A unique feature of Al-Wajh reef is that it is situated at the north-eastern end of a major fault zone that propagates across the Red Sea and meets the land, the result of tectonic plate movement that formed the sea 30 million years ago when the Arabian Peninsula began separating from Africa, and that continues to widen the sea by 8–16 millimeters each year.
Scientists will deploy a network of ocean bottom seismometers (OBS) on the seafloor to passively record seismic activity. The longer the equipment stays on the seafloor, the more reliable the information collected. For example, this would help scientists better understand tectonic processes between the African and Arabian plates and how these processes could potentially impact coastal areas with phenomena such as earthquakes, flooding, tsunamis and landslides — data that can be used to assess and prepare coastal communities for risks and hazards.
Coring is another research area of mutual interest. Drilling in the Red Sea would utilize a Jamstec rig with a Boring Machine System (BMS), a robot that drills automatically from the surface down to 60 meters, which is an order of magnitude longer than what the Kaust equipment can currently handle.
The core is currently being stored in Shikoku, Japan at the Kochi Core Center (KCC), managed by Jamstec as part of the International Ocean Discovery Program (IODP). Jamstec and Kaust are in the beginning stages of planning a trip to KCC to sample these Red Sea cores. Other parts of the core have been shipped to Kaust for non-destructive analyses.

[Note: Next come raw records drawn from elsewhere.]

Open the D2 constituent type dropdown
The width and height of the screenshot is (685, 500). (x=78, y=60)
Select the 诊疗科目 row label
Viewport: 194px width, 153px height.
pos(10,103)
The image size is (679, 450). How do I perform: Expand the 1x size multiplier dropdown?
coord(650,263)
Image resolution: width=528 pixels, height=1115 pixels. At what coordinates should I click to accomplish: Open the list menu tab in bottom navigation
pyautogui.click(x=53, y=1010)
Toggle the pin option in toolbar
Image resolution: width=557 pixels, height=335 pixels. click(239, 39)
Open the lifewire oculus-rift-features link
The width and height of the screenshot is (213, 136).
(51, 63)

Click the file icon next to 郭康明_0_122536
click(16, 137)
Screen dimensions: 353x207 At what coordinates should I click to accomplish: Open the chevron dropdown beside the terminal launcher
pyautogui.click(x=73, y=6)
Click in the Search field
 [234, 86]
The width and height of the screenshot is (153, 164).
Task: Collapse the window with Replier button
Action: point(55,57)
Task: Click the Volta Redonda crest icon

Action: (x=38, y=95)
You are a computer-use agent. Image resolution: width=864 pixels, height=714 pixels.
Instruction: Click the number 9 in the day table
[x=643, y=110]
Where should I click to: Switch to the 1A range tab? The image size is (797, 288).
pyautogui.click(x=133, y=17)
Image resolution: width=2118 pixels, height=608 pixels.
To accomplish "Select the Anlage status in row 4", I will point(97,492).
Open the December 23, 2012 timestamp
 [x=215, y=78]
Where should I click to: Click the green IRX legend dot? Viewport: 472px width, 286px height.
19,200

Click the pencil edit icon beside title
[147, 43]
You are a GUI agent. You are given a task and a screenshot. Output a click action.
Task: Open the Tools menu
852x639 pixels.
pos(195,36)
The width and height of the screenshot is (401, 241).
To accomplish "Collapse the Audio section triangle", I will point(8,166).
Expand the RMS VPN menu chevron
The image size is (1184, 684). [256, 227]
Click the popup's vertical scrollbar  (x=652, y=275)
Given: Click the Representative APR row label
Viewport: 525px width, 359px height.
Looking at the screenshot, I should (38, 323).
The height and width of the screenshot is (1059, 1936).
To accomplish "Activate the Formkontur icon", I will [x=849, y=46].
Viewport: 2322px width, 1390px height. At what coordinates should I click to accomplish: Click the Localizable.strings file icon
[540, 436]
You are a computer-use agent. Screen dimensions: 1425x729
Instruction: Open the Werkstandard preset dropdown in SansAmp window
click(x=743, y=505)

Toczko said that bringing a Japanese vessel to the Red Sea with the advanced capability of doing research in 7 – 8000 meters deep water enables scientists to perform research at Red Sea water depths, the greatest being approximately 3000 meters, and discover what’s below the sea’s surface.
A living encyclopedia
With information gathered to date, and more to come, the team is building an open-source encyclopedia, or database, utilizing artificial intelligence to identify fish, corals, plankton and other living organisms. Finkbeiner said the intention is to create a multidisciplinary archive of Red Sea research that grows with time and is accessible to people, students and researchers around the world for study in areas of multidisciplinary relevance, including biology, ecology, environment, natural resources, conservation, marine technology, oceanography, geology, geochemistry, geo-hazards, paleoclimate and paleoceanography.
“We envision an encyclopedia that marine scientists can contribute to, and that the public and researchers can use to study the big mysteries of the Red Sea, such as the forces that shaped it, the origin and biodiversity of life there, newly discovered organisms and geological features, current patterns and water circulation, and potential impacts of climate change on coral reefs and the world’s future oceans, among other areas of knowledge,” he said.
In this light, he said the database will be a living library of the Red Sea with information intended to educate people for future generations.